## Directions:
Count how many lines of the listing contain "sidebar", then give that number and nothing more.

*** Available records ***

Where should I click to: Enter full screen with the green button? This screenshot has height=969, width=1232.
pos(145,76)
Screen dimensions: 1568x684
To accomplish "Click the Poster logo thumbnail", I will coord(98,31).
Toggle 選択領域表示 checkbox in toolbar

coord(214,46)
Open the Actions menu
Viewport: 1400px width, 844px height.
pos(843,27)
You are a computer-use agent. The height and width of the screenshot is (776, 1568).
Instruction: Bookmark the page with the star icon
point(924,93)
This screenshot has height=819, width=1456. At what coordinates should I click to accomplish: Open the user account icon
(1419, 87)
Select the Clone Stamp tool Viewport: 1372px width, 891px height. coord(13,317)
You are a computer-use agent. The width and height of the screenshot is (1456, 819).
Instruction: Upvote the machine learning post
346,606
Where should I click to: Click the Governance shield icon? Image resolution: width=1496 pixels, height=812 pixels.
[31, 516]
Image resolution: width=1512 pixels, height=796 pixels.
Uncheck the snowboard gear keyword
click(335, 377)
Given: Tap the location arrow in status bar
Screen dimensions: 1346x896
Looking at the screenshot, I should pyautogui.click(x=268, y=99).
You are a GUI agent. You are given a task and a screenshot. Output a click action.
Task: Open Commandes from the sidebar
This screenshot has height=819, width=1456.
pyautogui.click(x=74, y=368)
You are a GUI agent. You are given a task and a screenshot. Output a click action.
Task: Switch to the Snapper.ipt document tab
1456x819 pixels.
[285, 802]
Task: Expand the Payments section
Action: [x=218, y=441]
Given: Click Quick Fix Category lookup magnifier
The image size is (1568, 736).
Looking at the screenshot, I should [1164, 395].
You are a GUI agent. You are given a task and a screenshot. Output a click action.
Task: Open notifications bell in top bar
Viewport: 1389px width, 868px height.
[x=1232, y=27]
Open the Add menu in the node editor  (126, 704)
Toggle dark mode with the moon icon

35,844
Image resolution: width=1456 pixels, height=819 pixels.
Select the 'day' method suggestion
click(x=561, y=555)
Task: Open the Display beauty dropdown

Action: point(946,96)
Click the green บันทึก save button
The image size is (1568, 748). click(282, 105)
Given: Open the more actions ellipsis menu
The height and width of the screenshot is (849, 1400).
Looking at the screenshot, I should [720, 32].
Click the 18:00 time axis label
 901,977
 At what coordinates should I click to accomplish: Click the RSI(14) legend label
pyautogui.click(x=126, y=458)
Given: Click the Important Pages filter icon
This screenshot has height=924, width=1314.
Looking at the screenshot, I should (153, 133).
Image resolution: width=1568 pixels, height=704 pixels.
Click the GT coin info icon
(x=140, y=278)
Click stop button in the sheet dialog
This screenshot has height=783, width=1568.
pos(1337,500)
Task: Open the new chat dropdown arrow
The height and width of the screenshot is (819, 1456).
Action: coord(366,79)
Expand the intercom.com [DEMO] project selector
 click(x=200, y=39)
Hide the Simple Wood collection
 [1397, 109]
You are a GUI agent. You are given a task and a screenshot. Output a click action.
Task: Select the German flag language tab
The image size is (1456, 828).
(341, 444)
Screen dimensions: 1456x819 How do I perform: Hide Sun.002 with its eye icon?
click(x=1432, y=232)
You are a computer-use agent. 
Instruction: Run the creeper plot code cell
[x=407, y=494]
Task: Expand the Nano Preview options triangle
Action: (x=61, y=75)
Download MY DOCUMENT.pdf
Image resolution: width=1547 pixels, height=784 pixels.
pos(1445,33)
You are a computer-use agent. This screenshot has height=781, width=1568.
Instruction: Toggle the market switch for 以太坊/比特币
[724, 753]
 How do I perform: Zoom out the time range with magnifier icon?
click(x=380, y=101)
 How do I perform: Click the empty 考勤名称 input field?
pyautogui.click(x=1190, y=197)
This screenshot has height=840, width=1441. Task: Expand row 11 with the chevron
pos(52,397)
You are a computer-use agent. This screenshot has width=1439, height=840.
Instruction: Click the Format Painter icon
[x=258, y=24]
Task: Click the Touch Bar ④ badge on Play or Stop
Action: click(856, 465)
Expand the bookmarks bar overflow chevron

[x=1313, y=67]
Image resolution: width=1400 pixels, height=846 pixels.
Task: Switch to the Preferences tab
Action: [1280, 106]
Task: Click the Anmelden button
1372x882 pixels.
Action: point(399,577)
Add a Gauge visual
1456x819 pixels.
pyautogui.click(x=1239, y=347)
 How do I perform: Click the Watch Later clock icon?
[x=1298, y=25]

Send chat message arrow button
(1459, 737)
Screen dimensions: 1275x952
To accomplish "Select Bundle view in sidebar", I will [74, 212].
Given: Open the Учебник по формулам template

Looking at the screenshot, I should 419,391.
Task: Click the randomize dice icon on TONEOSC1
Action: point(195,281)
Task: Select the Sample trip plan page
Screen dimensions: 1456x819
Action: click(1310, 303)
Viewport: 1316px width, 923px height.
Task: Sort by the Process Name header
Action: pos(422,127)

*** End of Available records ***

## Response to this task:
2